• PROBLEMS TO SOLVE
a – In the fentanyl article below, shorten the paragraph that begins "On August 18, Mexican customs agents" into a short list that keeps its main facts.
b – From the fentanyl article below, copy the passage that begins at the words "HomeNewsBriefMexico City Fentanyl" and stops after the words "explain the busts.".

• STUDY TEXT
%%
HomeNewsBriefMexico City Fentanyl Seizures May Point to Shifting Trafficking Trends
BRIEF

Mexico City Fentanyl Seizures May Point to Shifting Trafficking Trends

COVID AND CRIME / 21 AUG 2020 BY PARKER ASMANN EN

Authorities in Mexico have recently seized large quantities of fentanyl and precursor chemicals used to make the synthetic drug at the international airport in the capital, raising questions as to what might explain the busts.

On August 18, Mexican customs agents and marines seized 113.5 kilograms of fentanyl at Mexico City’s international airport hidden in containers as part of an air freight shipment, the government announced in a press release. The load's origin was not identified.

This marks the second such shipment discovered this month alone. On August 12, customs authorities at the same airport seized 220 kilograms of precursor chemicals used to make fentanyl that were sent from Spain, according to a government press release.

SEE ALSO: Mexico News and Profiles

The seizures suggest a potential operational shift for Mexico’s organized crime groups, which have long used the country’s seaports to move such chemicals from Asia in order to produce fentanyl and other synthetic drugs.
%%
• EXCERPTED RECORDS
%%
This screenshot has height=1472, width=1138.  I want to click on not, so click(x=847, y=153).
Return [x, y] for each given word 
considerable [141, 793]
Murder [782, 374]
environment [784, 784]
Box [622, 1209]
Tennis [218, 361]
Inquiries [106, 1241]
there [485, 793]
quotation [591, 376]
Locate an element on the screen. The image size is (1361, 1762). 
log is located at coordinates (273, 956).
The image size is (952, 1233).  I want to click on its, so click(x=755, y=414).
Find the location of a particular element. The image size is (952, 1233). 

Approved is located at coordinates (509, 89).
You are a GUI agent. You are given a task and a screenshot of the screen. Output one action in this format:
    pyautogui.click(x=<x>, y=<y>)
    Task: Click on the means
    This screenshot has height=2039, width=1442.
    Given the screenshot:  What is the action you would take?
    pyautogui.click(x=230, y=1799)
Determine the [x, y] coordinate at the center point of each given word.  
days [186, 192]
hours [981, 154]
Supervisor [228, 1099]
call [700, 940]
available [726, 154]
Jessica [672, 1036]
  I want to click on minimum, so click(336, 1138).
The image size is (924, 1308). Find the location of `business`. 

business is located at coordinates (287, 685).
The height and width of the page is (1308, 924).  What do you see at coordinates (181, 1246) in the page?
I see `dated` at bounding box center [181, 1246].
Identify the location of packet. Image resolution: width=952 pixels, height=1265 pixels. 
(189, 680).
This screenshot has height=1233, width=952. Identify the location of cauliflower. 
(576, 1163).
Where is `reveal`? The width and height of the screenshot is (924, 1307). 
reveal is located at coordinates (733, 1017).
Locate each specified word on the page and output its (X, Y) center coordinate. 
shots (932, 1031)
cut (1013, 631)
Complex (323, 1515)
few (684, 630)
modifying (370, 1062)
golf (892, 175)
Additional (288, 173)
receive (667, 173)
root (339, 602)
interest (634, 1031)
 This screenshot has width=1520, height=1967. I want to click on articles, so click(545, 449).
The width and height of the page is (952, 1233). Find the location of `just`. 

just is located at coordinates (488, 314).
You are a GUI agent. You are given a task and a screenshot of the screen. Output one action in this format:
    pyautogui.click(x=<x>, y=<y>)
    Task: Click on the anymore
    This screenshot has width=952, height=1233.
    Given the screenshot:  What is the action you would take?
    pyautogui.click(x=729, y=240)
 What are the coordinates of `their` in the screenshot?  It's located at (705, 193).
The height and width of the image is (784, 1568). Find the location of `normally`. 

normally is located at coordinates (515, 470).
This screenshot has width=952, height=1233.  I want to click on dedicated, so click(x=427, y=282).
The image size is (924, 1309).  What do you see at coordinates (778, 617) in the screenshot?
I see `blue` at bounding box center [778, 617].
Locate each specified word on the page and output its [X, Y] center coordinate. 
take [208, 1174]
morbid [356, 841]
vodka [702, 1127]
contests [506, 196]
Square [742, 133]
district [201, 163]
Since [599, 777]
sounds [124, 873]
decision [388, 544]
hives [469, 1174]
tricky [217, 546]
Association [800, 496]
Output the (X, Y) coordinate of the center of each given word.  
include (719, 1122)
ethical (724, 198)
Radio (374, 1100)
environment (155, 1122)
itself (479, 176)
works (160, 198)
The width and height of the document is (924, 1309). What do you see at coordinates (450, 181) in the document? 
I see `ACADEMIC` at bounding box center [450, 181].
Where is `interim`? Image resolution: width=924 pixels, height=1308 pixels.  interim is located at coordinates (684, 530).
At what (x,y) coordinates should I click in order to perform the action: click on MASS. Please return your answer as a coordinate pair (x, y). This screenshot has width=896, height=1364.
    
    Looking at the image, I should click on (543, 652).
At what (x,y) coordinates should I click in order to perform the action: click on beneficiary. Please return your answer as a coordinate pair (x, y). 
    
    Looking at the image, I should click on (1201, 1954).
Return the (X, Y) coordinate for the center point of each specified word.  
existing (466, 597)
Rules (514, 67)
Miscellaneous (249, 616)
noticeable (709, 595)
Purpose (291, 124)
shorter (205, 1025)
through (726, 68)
%%
• EXERCISE SOLUTIONS
a –
- Date: August 18
- Who: Mexican customs agents and marines
- What: 113.5 kilograms of fentanyl seized
- Where: Mexico City's international airport, hidden in containers in an air freight shipment
- Source: a government press release
- Origin of the load: not identified

b –
HomeNewsBriefMexico City Fentanyl Seizures May Point to Shifting Trafficking Trends
BRIEF

Mexico City Fentanyl Seizures May Point to Shifting Trafficking Trends

COVID AND CRIME / 21 AUG 2020 BY PARKER ASMANN EN

Authorities in Mexico have recently seized large quantities of fentanyl and precursor chemicals used to make the synthetic drug at the international airport in the capital, raising questions as to what might explain the busts.